Né en 1955 à Reims (France)
Vit et travaille à Paris
Artiste prolifique, Jean-Luc Moulène construit depuis trente ans une œuvre complexe et protéiforme, traversée par une photographie plasticienne qu'il pratique depuis ses débuts. Depuis quelques années son travail sculptural a pris davantage d'importance, toujours influencé par des allers-retours féconds entre les différents médiums. Ses œuvres sont présentes dans des collections du monde entier, et ont fait l'objet de nombreuses expositions dont une grande rétrospective au Centre Georges Pompidou en 2016. Jean-Luc Moulène a également participé à plusieurs biennales dont celle de Venise en 2019.

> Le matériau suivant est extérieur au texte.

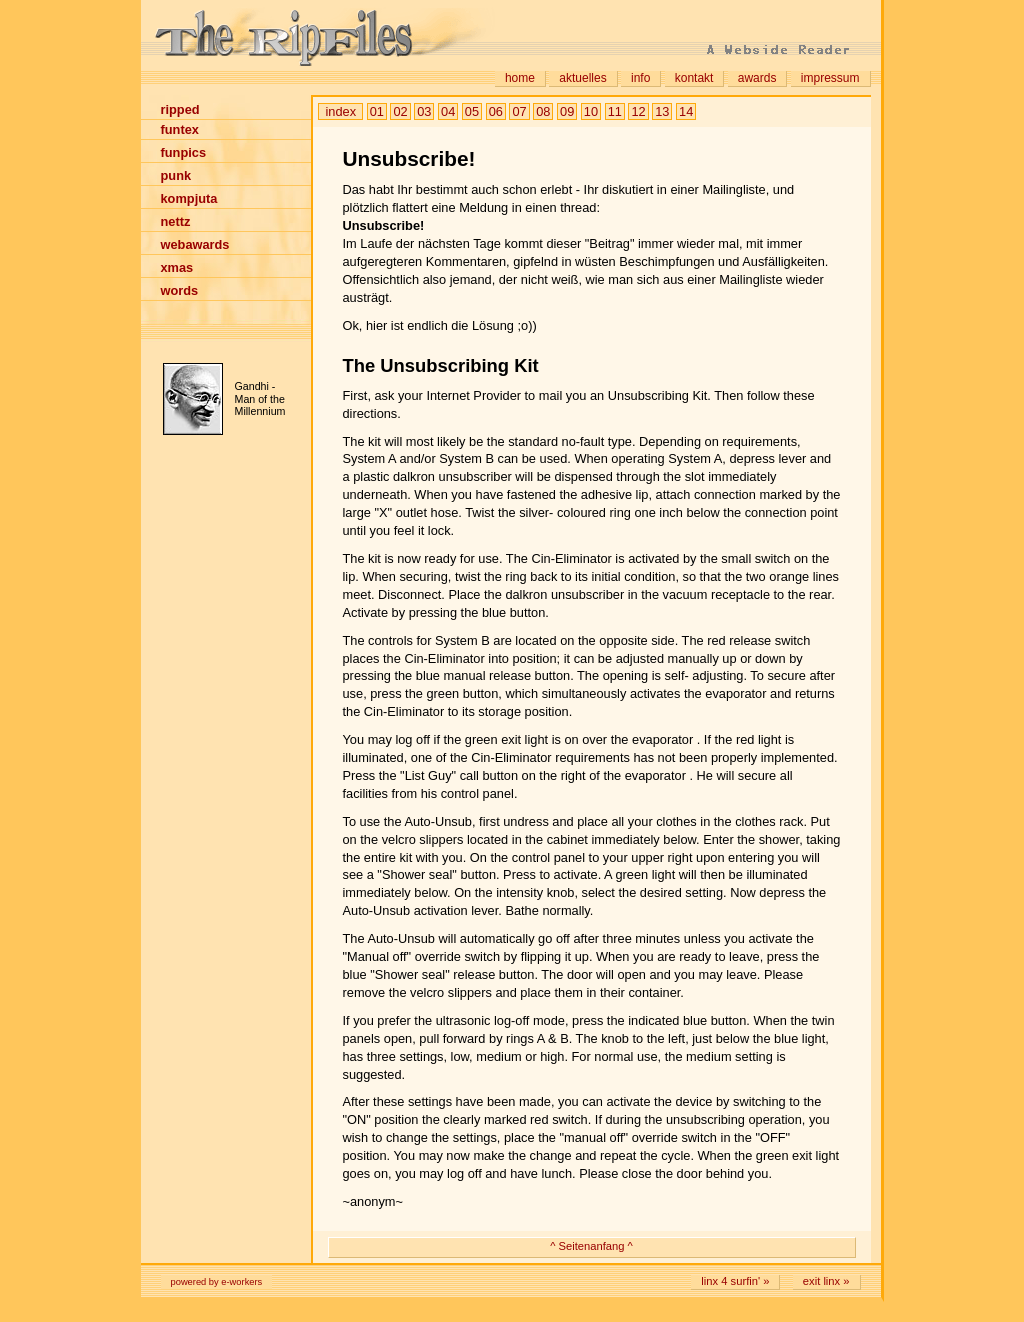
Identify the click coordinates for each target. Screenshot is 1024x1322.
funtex (180, 129)
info (640, 78)
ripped (180, 109)
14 (686, 111)
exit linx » (826, 1281)
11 (615, 111)
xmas (177, 267)
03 (424, 111)
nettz (176, 221)
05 (472, 111)
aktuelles (582, 78)
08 (543, 111)
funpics (184, 152)
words (180, 290)
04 (448, 111)
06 (496, 111)
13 (662, 111)
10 (591, 111)
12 (638, 111)
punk (176, 175)
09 (567, 111)
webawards (195, 244)
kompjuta (189, 198)
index (341, 111)
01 (377, 111)
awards (757, 78)
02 (400, 111)
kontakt (694, 78)
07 (519, 111)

Entre 1984 et 1995 Jean-Luc Moulène réalise la série Disjonctions, un ensemble disparate de quarante-deux photographies. Entre ces images énigmatiques, prises sur le vif, et les photographies de studio que l'artiste réalise par ailleurs, le rapport semble lointain; toutes procèdent pourtant d'une volonté d'échantillonner le réel, de dresser un inventaire des formes créées par la nature et la société. Portraits, paysages, natures mortes, vues urbaines renvoient d'une part aux catégories classiques de la photographie. Produits, Documents, Noyau dur, Opus évoquent davantage le langage de la science, de la publicité ou de l'administration. L'obsession typologique de Moulène s'exprime alors par l'étude des différents genres photographiques qui échappent à toute formalisation par le langage, ou passe par des mots qui tentent de regrouper sous une même entrée des images disjointes. « On lit une image fixe en laissant monter les mots à l'intérieur. Tout ça, tout à fait mentalement. En fait, ce qui est monté c'est proprement tous ces mots qui montent, qui apparaissent au-dessus de l'image1 ».

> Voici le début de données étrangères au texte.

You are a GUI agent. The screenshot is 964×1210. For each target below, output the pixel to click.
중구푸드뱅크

Le politique traverse le travail artistique de Jean-Luc Moulène, qui n'a de cesse d'explorer les formes-limites de la marchandisation. Marchandisation des corps, avec Les Filles d'Amsterdam (2004) où il fait poser sur fond coloré des prostituées nues aux jambes écartées, présentant leur sexe au spectateur tout autant que leur visage. Non moins célèbres, les photographies des Objets de grève (2000-2003), objets fabriqués par les ouvriers en grève qui détournent leurs outils de production, transformant ainsi des marchandises en objets militants. Quant aux Produits de Palestine, ils attestent d'une situation géopolitique : fabriqués dans un pays qui n'existe pas légalement, ce sont « des fictions » selon Moulène. L'artiste nous rappelle que la consommation est aussi celle du regard, et que la photographie contraint ce qu'elle capture à un devenir-chose.
Les photographies de Jean-Luc Moulène tiennent de l'evidence, qui dans le registre anglophone de la criminologie désigne la preuve. Mais aussi, évidence d'un corps nu, d'un paysage, d'un geste, d'une simple mauvaise herbe. Entre évidence et evidence, entre Bertillon et Belloc, l'artiste déploie un vocabulaire plastique cohérent, qui va de l'analytique à l'indicible.
1 Jean-Luc Moulène, dans l'émission « Tout arrive ! » sur France Culture en 2009, à propos du journal Personne.